Schabus's journey is recorded on a zigzag series of Thomas Guide road maps that trace the curving path of the L.A. River. These are liberally color-coded and appended with post-it notes citing the different types of crossing structures--chiefly bridges and pipelines--their functions, and settings within the urban landscape. He also presents video documentation and displays an artist's book he has recently created about the project. The CLUI project mounts photographs on a topographic landscape map, revealing a 38-mile man-made structure with neither a curve nor an exit. The raised gravel highway is occasionally crossed by salt- and mud-caked culverts, which facilitate drainage of the salt-flats landscape. CLUI will also display video projections.

Salt Flat Crossings is an obverse analog of Hans Schabus's Los Angeles River Crossings. The highway in the salt flats is a linear form shaped by the human need for conveyance, crossed by structures beneath it that allow for "natural" flow, through tunnels. The Los Angeles River is a "natural" linear form, spanned by human needs of conveyance that travel above it, on bridges.
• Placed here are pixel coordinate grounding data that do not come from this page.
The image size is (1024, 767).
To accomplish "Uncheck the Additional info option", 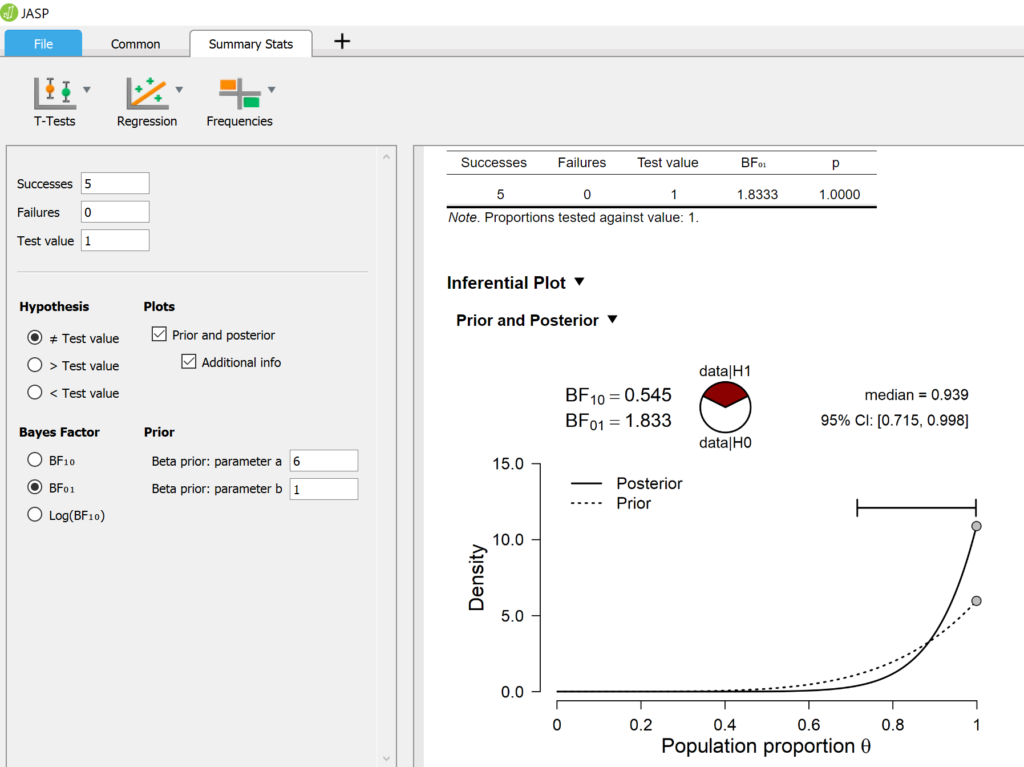I will click(x=188, y=361).
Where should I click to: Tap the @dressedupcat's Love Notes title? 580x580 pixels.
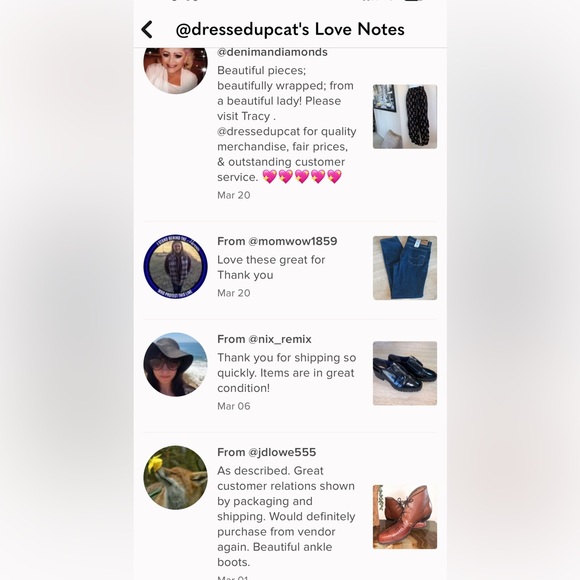coord(290,30)
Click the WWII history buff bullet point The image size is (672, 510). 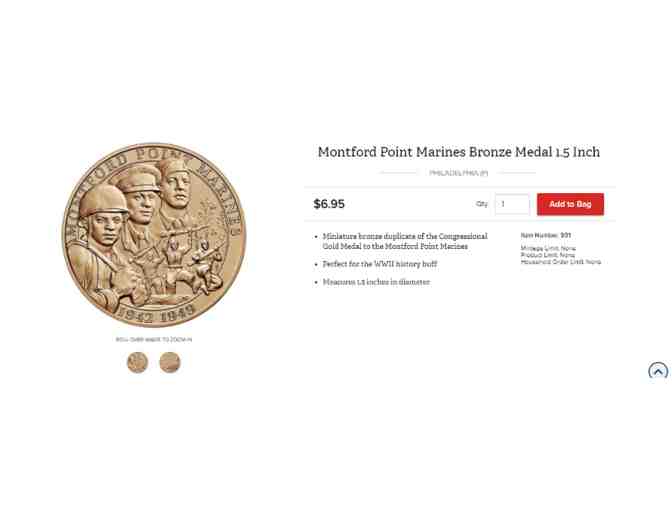tap(380, 264)
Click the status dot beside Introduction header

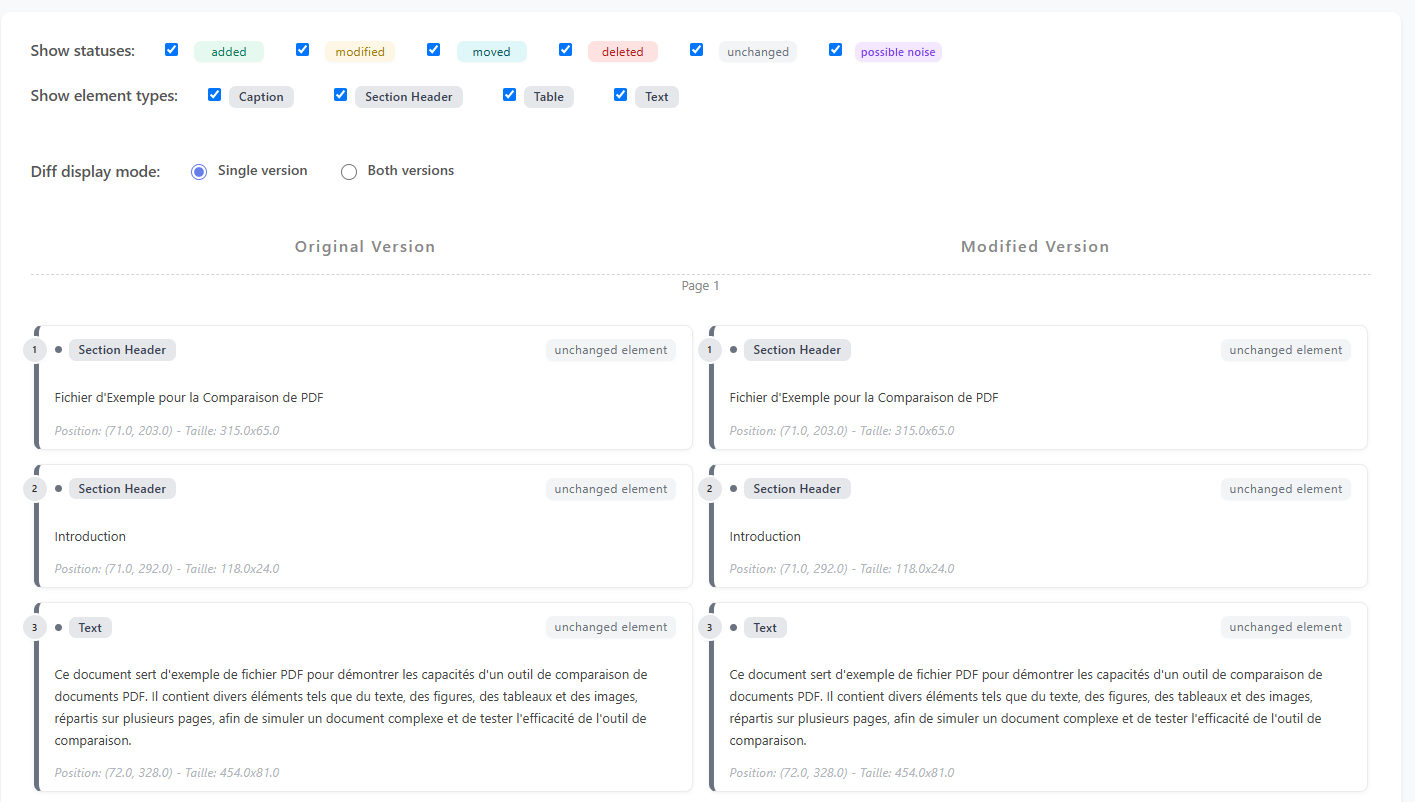point(57,488)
Together these works comment on different qualities of moving through the environment, different modes of perception, and our relationship to what was once known as the "natural world," but is now something else entirely.

This exhibition is made possible by the Austrian Federal Ministry for Education, Arts and Culture.

The Mid-City, R.M. Schindler-designed Mackey Apartments (1939) are home to the MAK Center residency program. In 2010, the MAK Center renovated the rear garages and above them built a dynamic multi-use space, the Garage Top, designed by Space International. Double Crossings will be on view at the Garage Top every Friday and Saturday, 11 AM-6 PM, from November 16, 2012 through March 2, 2013. There is no charge for admission.

The Mackey Apartments and Mackey Garage Top are located at 1137 South Cochran Avenue, Los Angeles 90019.

------The MAK Center for Art & Architecture at the Schindler House is principally located at 835 N. Kings Road in West Hollywood. Public hours are Wednesday through Sunday, 11 AM-6 PM. Regular admission is $7/$17 with the guidebook, Schindler By MAK; students and seniors, $6/$16 with book; free for Friends of the MAK Center and on Fridays, 4-6 PM. Parking is available at the public structure at the northeast corner of Kings Road and Santa Monica Boulevard.